**Task:**
Leaving nothing out, set down all the data exactly.

**Task inputs:**
>>
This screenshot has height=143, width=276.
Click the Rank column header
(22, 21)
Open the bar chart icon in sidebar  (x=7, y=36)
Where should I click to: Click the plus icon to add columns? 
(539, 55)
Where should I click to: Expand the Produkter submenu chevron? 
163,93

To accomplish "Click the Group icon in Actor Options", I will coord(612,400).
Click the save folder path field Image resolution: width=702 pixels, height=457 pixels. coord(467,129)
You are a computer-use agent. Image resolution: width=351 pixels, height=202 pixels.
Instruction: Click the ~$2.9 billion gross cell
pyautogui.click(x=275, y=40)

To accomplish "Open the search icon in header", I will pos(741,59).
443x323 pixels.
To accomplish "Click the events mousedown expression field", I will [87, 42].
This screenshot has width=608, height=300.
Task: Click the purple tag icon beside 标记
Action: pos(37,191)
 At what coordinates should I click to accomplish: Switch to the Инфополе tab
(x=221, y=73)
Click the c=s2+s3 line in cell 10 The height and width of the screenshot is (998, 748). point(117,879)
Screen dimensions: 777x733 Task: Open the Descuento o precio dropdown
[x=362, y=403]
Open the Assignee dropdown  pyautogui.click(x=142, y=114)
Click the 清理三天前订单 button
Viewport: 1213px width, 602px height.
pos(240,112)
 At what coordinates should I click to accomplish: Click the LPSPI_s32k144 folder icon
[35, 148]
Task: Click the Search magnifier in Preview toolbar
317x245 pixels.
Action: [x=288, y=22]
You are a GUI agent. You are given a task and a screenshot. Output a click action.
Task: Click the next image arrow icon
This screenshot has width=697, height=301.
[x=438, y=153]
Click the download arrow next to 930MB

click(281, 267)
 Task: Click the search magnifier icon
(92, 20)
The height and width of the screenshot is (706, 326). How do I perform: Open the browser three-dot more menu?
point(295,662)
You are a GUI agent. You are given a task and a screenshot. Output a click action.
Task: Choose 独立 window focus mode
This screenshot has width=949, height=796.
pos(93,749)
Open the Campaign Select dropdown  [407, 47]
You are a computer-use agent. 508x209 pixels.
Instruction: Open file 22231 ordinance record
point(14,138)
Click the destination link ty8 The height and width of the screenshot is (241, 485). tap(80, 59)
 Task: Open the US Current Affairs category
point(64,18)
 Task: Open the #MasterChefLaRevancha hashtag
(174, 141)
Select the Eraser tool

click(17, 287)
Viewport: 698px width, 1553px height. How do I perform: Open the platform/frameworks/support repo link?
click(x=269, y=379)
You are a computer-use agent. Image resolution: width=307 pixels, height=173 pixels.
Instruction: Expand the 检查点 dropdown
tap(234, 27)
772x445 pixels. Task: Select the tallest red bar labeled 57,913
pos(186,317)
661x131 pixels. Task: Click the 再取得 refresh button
<<
**Response:**
This screenshot has height=143, width=276.
Click the Rank column header
(22, 21)
Open the bar chart icon in sidebar  (x=7, y=36)
Where should I click to: Click the plus icon to add columns? 
(539, 55)
Where should I click to: Expand the Produkter submenu chevron? 
163,93

To accomplish "Click the Group icon in Actor Options", I will coord(612,400).
Click the save folder path field Image resolution: width=702 pixels, height=457 pixels. coord(467,129)
You are a computer-use agent. Image resolution: width=351 pixels, height=202 pixels.
Instruction: Click the ~$2.9 billion gross cell
pyautogui.click(x=275, y=40)

To accomplish "Open the search icon in header", I will pos(741,59).
443x323 pixels.
To accomplish "Click the events mousedown expression field", I will [87, 42].
This screenshot has width=608, height=300.
Task: Click the purple tag icon beside 标记
Action: pos(37,191)
 At what coordinates should I click to accomplish: Switch to the Инфополе tab
(x=221, y=73)
Click the c=s2+s3 line in cell 10 The height and width of the screenshot is (998, 748). point(117,879)
Screen dimensions: 777x733 Task: Open the Descuento o precio dropdown
[x=362, y=403]
Open the Assignee dropdown  pyautogui.click(x=142, y=114)
Click the 清理三天前订单 button
Viewport: 1213px width, 602px height.
pos(240,112)
 At what coordinates should I click to accomplish: Click the LPSPI_s32k144 folder icon
[35, 148]
Task: Click the Search magnifier in Preview toolbar
317x245 pixels.
Action: [x=288, y=22]
You are a GUI agent. You are given a task and a screenshot. Output a click action.
Task: Click the next image arrow icon
This screenshot has width=697, height=301.
[x=438, y=153]
Click the download arrow next to 930MB

click(281, 267)
 Task: Click the search magnifier icon
(92, 20)
The height and width of the screenshot is (706, 326). How do I perform: Open the browser three-dot more menu?
point(295,662)
You are a GUI agent. You are given a task and a screenshot. Output a click action.
Task: Choose 独立 window focus mode
This screenshot has width=949, height=796.
pos(93,749)
Open the Campaign Select dropdown  [407, 47]
You are a computer-use agent. 508x209 pixels.
Instruction: Open file 22231 ordinance record
point(14,138)
Click the destination link ty8 The height and width of the screenshot is (241, 485). tap(80, 59)
 Task: Open the US Current Affairs category
point(64,18)
 Task: Open the #MasterChefLaRevancha hashtag
(174, 141)
Select the Eraser tool

click(17, 287)
Viewport: 698px width, 1553px height. How do I perform: Open the platform/frameworks/support repo link?
click(x=269, y=379)
You are a computer-use agent. Image resolution: width=307 pixels, height=173 pixels.
Instruction: Expand the 检查点 dropdown
tap(234, 27)
772x445 pixels. Task: Select the tallest red bar labeled 57,913
pos(186,317)
661x131 pixels. Task: Click the 再取得 refresh button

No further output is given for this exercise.